Dans la dernière décennie, il y a eu des drames qui ont bouleversé des communautés,des familles, des gens.10 ans, c’est à la fois peu et beaucoup. C’est un grand bond par en avant, propulsé par tout plein de petites et grandes choses. C’est un enfant en apprentissage de la propreté qui devient un ado cultivant l’acné. C’est une maladie qui éclos et qui sème la peur et le courage, la résilience et l’entraide, l’abandon et le deuil. C’est un arbre qui se déploie, des cheveux qui passent au gris, des étudiants qui diplôment, des enfants qui naissent, des vieillards qui meurent, des saisons qui vont et viennent, mais qui toujours apportent leurs couleurs.

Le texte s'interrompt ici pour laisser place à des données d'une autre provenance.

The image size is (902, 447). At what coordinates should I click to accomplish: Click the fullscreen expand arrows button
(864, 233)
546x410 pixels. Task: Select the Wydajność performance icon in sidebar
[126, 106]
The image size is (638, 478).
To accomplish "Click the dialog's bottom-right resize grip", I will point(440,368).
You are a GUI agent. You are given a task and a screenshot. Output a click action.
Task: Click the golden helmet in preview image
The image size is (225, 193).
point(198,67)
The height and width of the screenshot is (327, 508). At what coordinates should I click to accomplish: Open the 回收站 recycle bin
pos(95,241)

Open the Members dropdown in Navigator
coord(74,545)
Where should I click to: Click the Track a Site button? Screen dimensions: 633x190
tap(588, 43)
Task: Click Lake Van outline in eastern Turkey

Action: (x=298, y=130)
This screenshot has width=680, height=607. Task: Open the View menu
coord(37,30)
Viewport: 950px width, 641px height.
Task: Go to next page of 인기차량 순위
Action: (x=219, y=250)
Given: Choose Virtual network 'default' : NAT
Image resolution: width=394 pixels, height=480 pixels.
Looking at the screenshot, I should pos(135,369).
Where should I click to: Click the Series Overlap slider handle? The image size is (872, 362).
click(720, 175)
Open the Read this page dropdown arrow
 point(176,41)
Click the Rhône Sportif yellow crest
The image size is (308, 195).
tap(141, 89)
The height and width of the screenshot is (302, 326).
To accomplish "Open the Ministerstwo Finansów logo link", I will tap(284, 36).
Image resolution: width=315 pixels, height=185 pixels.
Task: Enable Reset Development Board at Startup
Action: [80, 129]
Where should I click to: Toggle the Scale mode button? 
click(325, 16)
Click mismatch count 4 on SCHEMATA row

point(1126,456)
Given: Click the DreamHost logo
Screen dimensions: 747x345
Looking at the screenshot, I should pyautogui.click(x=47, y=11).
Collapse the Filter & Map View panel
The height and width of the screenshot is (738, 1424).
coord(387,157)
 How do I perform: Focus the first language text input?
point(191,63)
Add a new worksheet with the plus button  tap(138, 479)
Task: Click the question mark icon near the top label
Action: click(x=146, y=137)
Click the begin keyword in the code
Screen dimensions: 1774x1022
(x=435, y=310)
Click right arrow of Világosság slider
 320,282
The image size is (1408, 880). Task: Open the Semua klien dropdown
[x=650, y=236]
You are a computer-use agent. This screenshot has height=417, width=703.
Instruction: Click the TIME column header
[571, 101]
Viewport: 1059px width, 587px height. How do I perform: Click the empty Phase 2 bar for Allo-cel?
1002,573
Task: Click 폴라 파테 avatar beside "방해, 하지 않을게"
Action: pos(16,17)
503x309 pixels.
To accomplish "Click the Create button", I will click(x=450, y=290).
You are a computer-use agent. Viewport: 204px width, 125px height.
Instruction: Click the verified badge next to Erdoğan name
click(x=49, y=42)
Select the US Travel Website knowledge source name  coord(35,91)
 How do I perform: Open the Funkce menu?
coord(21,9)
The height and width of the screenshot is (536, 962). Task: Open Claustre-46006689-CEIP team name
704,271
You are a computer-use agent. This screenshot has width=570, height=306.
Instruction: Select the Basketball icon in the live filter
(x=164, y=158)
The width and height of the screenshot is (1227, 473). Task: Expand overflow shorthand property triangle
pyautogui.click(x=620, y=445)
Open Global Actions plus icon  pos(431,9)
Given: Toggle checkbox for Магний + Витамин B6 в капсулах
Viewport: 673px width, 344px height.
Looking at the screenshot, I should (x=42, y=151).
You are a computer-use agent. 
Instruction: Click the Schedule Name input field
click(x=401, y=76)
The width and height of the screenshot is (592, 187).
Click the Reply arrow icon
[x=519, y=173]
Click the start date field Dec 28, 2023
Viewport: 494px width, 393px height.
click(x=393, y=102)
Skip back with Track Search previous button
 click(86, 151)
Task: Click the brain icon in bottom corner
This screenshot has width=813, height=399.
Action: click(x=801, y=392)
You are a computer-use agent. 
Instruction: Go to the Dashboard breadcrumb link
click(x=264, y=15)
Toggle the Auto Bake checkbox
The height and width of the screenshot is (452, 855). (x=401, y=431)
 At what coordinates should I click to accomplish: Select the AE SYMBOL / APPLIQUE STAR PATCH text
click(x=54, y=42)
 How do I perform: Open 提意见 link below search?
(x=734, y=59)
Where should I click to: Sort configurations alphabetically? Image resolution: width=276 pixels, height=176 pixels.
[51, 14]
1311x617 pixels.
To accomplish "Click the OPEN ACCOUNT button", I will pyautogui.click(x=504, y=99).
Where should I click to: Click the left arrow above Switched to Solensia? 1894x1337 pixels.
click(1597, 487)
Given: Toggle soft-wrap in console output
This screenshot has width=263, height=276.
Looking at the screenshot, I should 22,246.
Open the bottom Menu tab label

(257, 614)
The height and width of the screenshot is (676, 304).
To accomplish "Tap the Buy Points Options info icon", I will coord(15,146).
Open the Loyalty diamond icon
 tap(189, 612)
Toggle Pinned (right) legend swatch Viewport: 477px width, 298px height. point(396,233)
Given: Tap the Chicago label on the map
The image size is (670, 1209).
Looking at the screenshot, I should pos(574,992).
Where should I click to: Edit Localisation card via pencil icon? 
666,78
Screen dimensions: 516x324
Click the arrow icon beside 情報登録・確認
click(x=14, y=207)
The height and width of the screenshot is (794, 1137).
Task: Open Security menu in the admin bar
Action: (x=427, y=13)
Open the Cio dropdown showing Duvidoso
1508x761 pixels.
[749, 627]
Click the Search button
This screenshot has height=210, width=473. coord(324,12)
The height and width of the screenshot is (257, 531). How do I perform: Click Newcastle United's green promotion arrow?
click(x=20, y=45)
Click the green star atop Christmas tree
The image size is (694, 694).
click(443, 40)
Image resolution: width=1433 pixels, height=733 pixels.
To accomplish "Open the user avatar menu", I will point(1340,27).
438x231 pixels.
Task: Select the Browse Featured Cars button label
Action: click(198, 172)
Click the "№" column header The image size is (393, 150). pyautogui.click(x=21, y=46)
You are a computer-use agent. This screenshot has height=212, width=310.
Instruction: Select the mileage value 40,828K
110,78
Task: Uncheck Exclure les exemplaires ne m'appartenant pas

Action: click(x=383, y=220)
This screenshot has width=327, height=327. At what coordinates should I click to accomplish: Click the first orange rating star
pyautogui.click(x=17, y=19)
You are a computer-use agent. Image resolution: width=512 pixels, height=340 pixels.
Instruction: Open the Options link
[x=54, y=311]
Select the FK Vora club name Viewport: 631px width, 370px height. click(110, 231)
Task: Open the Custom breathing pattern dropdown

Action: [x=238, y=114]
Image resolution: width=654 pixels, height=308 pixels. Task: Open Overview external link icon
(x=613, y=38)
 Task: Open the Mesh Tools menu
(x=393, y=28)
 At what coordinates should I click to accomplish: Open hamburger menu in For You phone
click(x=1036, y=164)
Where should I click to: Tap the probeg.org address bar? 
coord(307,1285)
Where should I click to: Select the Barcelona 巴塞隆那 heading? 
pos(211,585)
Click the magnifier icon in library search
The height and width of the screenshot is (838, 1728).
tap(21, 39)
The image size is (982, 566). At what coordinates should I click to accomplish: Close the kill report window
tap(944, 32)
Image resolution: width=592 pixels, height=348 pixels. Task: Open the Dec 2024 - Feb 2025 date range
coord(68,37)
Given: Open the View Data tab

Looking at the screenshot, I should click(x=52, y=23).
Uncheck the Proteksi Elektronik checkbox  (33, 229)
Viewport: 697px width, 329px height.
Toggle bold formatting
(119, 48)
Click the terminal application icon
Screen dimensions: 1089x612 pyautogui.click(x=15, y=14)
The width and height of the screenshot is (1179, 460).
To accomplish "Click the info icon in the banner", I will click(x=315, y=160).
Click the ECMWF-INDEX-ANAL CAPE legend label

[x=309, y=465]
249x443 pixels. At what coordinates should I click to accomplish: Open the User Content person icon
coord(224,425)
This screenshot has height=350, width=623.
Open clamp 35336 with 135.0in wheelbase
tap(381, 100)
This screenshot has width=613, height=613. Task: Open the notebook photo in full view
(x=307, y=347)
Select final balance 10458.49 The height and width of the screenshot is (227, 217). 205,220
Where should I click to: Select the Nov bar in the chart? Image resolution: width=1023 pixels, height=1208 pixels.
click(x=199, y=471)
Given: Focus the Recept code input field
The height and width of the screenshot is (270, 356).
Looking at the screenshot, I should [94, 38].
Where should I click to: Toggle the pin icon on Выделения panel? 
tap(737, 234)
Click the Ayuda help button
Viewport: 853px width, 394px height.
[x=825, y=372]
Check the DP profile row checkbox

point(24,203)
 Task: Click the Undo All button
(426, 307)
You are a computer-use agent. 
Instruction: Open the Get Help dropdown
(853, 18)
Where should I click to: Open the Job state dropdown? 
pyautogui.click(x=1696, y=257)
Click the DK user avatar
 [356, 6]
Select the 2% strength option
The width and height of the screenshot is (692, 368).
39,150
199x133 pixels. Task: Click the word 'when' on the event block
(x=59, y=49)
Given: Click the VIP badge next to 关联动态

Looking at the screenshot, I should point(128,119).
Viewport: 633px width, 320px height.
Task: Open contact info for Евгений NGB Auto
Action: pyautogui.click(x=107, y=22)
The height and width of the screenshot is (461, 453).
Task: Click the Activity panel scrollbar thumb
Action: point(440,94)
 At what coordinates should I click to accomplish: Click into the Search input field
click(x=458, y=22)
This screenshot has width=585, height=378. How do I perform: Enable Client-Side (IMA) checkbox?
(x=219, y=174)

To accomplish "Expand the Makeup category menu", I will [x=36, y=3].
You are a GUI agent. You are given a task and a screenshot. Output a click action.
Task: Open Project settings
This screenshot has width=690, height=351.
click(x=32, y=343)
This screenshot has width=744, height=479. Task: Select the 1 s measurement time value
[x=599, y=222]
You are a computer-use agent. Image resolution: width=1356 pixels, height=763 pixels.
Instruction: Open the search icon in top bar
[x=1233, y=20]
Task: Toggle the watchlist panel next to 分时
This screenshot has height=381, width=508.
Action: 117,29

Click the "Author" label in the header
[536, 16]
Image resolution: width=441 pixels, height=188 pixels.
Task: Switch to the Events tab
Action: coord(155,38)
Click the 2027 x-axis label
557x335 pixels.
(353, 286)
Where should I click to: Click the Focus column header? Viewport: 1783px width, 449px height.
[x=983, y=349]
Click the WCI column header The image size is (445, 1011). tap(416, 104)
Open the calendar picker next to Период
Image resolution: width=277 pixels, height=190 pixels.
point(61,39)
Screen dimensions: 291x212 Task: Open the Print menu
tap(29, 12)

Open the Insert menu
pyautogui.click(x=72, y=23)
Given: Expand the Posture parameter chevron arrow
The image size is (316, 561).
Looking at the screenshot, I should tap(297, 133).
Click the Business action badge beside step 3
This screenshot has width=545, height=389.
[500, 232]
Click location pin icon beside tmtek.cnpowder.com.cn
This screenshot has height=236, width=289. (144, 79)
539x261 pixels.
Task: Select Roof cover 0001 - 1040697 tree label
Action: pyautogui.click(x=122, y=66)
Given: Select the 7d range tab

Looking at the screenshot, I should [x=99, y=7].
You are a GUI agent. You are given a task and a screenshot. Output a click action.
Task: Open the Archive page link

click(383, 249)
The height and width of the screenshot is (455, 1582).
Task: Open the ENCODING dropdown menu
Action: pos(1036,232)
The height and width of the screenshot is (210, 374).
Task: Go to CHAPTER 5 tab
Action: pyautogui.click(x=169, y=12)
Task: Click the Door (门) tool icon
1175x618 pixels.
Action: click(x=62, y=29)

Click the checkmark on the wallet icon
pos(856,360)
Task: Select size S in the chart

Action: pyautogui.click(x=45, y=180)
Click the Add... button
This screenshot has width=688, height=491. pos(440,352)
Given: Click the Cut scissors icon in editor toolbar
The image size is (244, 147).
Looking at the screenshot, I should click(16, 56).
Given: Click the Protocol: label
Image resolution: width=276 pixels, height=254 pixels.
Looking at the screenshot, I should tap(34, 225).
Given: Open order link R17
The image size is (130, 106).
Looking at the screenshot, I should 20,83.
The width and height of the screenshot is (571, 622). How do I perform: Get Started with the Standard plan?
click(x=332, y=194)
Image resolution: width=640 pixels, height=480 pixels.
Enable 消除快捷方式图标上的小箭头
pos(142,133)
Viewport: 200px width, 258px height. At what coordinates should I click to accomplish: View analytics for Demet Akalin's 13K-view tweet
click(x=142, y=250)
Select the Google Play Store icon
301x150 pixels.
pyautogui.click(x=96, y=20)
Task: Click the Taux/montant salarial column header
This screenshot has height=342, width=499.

Dix ans, c’est 10 réveillons de Noël, 10 messes de minuit, ou 8, ou 4, ou 0. Nécessairement quelques parties de cartes, des cadeaux, plusieurs poignées de main, de la visite, quelques rhumes, une grippe ou deux, des tourtières (celles du Lac-Saint-Jean et de Charlevoix, les vraies quoi!), des glissades et des patins à glace, des joues rouges, beaucoup de Ciné-Cadeau, de longs matins en pyjamas, de longues soirées en bas de nylon, des biscuits pour le Père Noël…Je vous souhaite une bonne fin de décennie et une période des Fêtes comme vous l’aimez!